Kirklees Council's green bin crackdown was “shambles” from the start claims worker

A bin sticker of the type handed out by bin advisors in Kirklees
A bin sticker of the type handed out by bin advisors in Kirklees

An agency worker who was one of 12 bin inspectors hired by Kirklees Council to check the contents of green bins has said the £80,000 project was “a shambles” from the start.

He revealed that workers were subjected to verbal abuse and threats of violence on a daily basis from members of the public who were angry at being “penalised” by the council.

Recalling his brief stint as a Recycling and Waste Advisor the 30-year-old, who has asked to remain anonymous, said: “It wasn’t an easy job.

“We got some right abuse from people. It wasn’t nice.

“I got chased down the street by a man with a wooden bar.

“This man had put a few glass bottles in his bin. I refused to empty it and put a sticker on it. I got down the road and the next thing I knew he was coming at me with a bar.

“Something like that is really frightening. I was nearly in tears about it.

“But that was common. That was the reaction that we were getting from people.”

The council’s bin inspections went live in April, with advisers accompanying refuse crews to check the contents of green bins in South Kirklees. A yellow sticker was placed on bins containing any incorrect items.

Residents were then meant to receive a letter advising how to better recycle their waste, along with a warning that their bin could be seized for six months if they continued to flout the rules.

The drive soon proved controversial and unpopular. By mid-May the council had seized more than 1,300 bins prompting a storm of criticism.
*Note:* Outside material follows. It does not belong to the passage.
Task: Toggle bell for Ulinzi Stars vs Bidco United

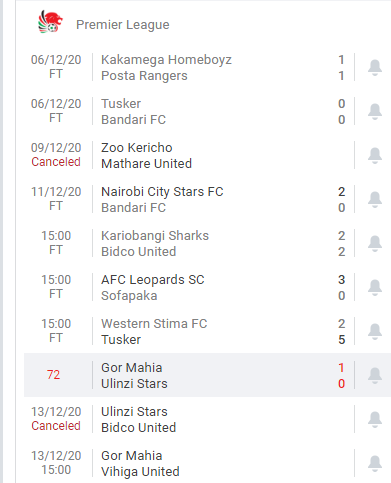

It meant a roll-out in North Kirklees was delayed and the hardline policy was dramatically reined back.

The scheme was meant to end in late July. However the Local Democracy Reporting Service understands that the temporary contract has been extended, with inspectors continuing to cover Huddersfield and Dewsbury.
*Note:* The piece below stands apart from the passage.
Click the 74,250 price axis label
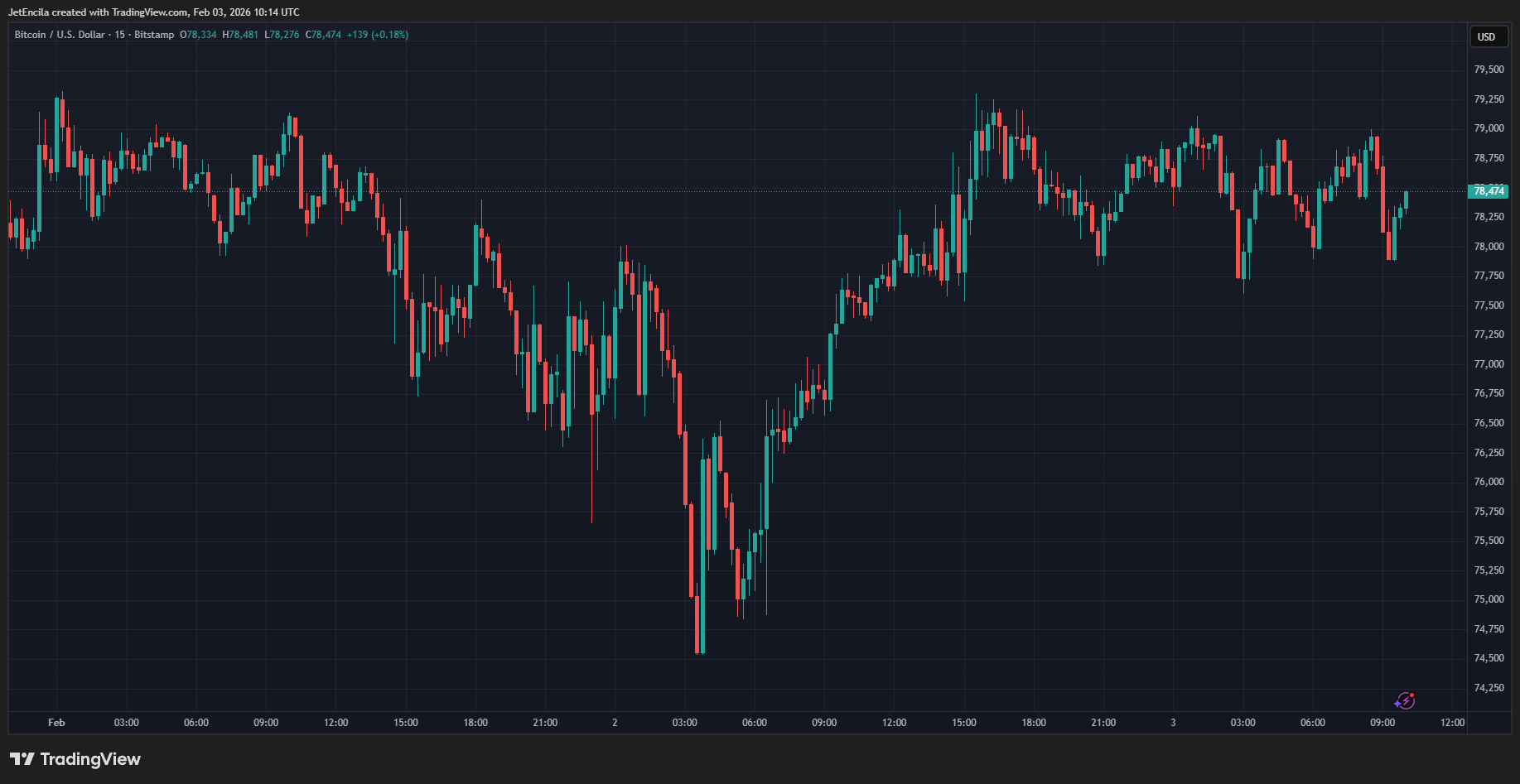(x=1489, y=688)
The council urged members of the public not to abuse its staff following a number of unpleasant incidents.

In Slaithwaite an advisor was confronted by an angry resident who removed a yellow warning sticker from a bin and stuck it onto their forehead.

And in Rawthorpe a bin wagon was blockaded by residents who demanded refuse workers empty green bins that had been left behind on a previous collection.
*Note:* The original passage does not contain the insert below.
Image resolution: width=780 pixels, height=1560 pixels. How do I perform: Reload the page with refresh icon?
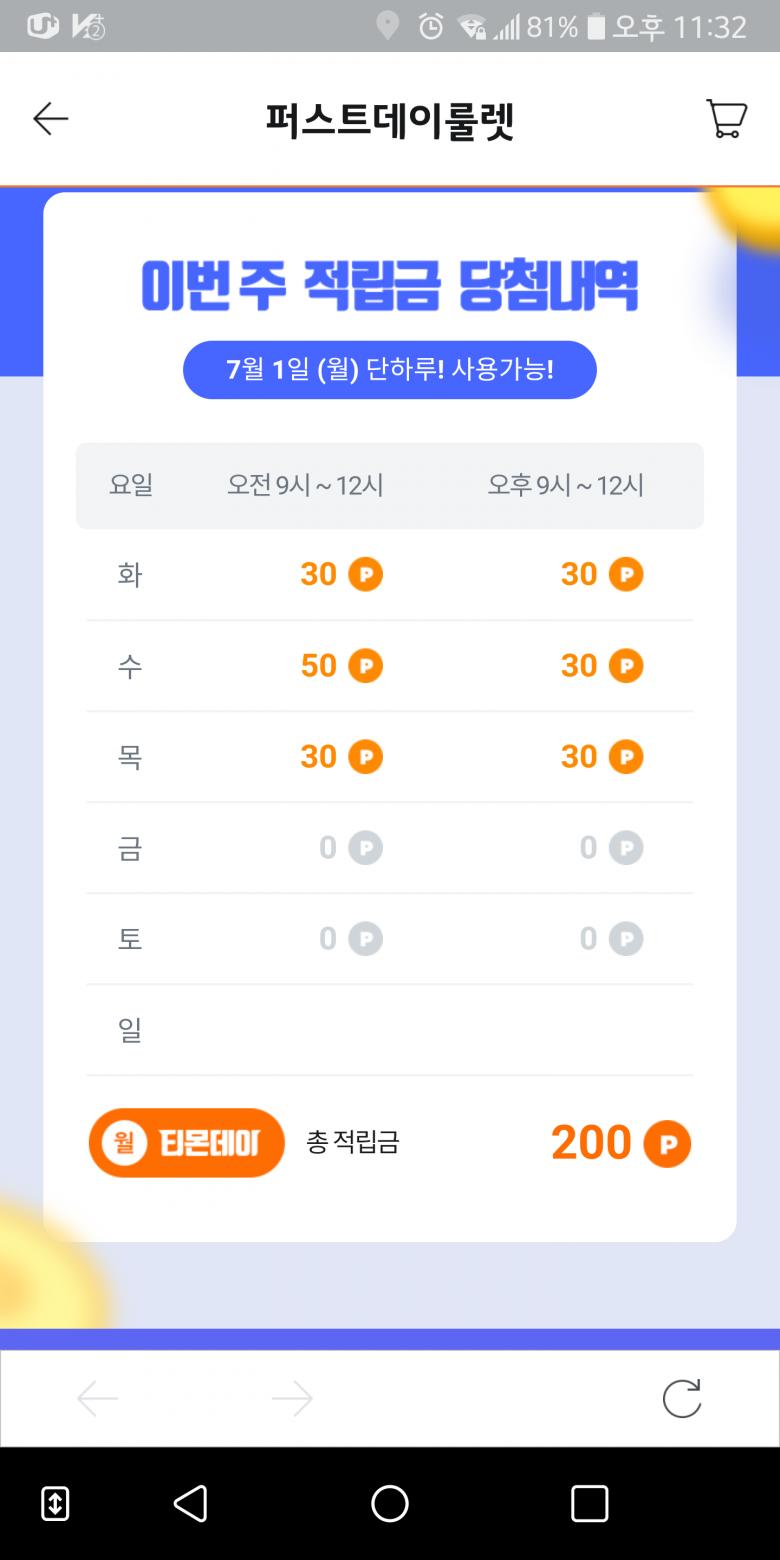(682, 1398)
“Advisors like me were in addition to six permanent advisors at the Vine Street depot in Huddersfield. Those are the people that knock on your door and hand out letters.

“Our job was to look in the bin, sticker the bin and log it on the tablet. That went back to the six advisors in the office.

“After two weeks we realised how bad it was.There were that many jobs coming in. Sometimes 1,000 bins a day were being stickered.

“By the third week they were telling us to ease off because they couldn’t keep up with the workload. It was a shambles from the start.”

He used pizza boxes as an example. They were considered a major no-no as they generally contained food residue. Green bins containing pizza boxes were initially stickered.

But when the number of impounded bins mushroomed, he says advisors were told to ignore pizza boxes and not to consider them as contaminants.

Mr Norcliffe added: “We didn’t know where we stood.

“We were confused. The binmen were confused. The public were confused.

“You can’t punish one person for it and then not punish another person. It was confusing residents. You either stick to it or you don’t.

“They changed the rules because they couldn’t keep up with the work.

“The notice [on what was considered contamination] from the council should have been out weeks before so that we wouldn’t have been in that situation.”

Clr Rob Walker (Lab, Colne Valley), the council’s Cabinet Member for Culture and Environment, admitted in July that the decision to impound people’s bins had been wrong.

He said: “We need to be honest about this: we didn’t get this entirely right but we’re going to learn from it.”

But whilst the programme cost the authority £80,000 it led to a sharp reduction in the amount of green waste being rejected: down from 33% to 6%.

Kirklees Council said it could eventually save £440,000 by boosting recycling rates.

It is now recycling an extra 35 tonnes of rubbish every week – the equivalent of six full bin wagons of waste.

It has ambitions to lift its recycling rates to become “one of the best boroughs in the country” and expects its next set of recycling results to have improved.

Kirklees’ recycling rate during 2017/18 was 27%, falling well below the national average of 45%.

Kirklees Council was asked to comment on the extension to the bin advisors’ contract and to reveal how much it is costing.